BAGIAN TEKS:
------------------------------------

Minggu, 24 Februari 2008

KIDZANIA INDONESIA ke 3 di Dunia setelah di Mexico dan Tokyo Jepang

Saya juga ikut senang.... Kidzania Indonesia dibanjiri pengunjung, katanya sampai antri untuk bisa dapat tiket masuk, mungkin shobat2 dan adik-adik belum tahu kalau sebahagian besar peralatan yang ada di Kidzania merupakan "buatan dalam negeri" alias dikerjakan oleh putra putri bangsa Indonesia sendiri. Hal ini karena Pak Riza Chalid (pemilik Kidzania Indonesia) sangat cinta dan support terhadap produk buatan dalam negeri.
Mobil Listrik Butan Kami di Kidzania...

------------------------------------

Salin seluruh teks tentang Kidzania Indonesia di atas tanpa mengubah satu huruf pun.

DATA TERSIMPAN:
------------------------------------

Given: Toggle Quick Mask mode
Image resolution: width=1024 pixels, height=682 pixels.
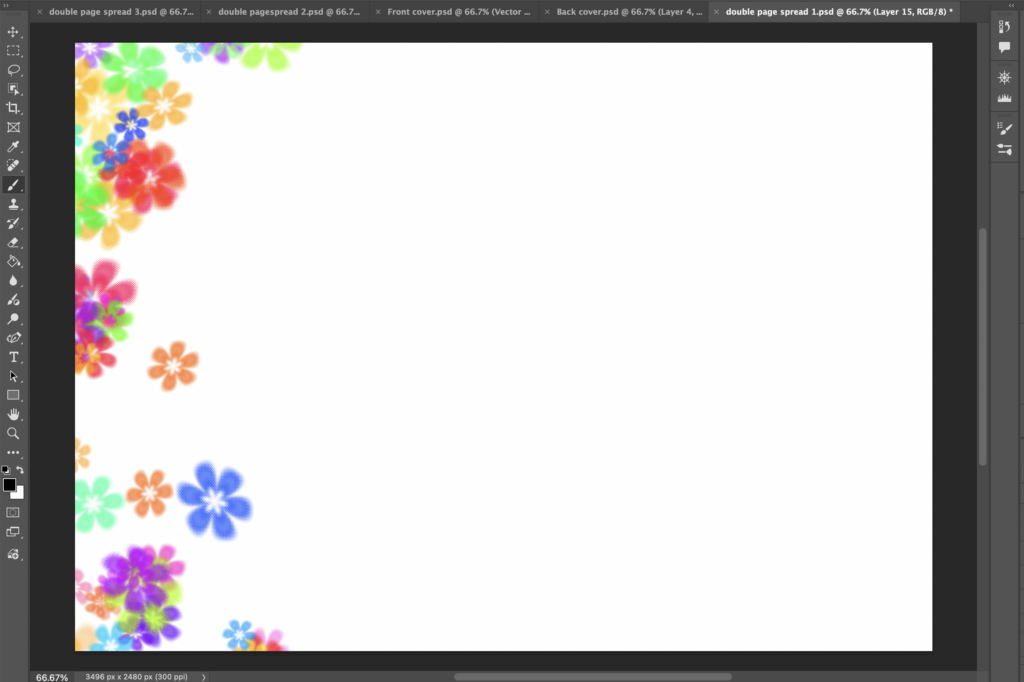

------------------------------------

JAWABAN BERIKUT:
Minggu, 24 Februari 2008

KIDZANIA INDONESIA ke 3 di Dunia setelah di Mexico dan Tokyo Jepang

Saya juga ikut senang.... Kidzania Indonesia dibanjiri pengunjung, katanya sampai antri untuk bisa dapat tiket masuk, mungkin shobat2 dan adik-adik belum tahu kalau sebahagian besar peralatan yang ada di Kidzania merupakan "buatan dalam negeri" alias dikerjakan oleh putra putri bangsa Indonesia sendiri. Hal ini karena Pak Riza Chalid (pemilik Kidzania Indonesia) sangat cinta dan support terhadap produk buatan dalam negeri.
Mobil Listrik Butan Kami di Kidzania...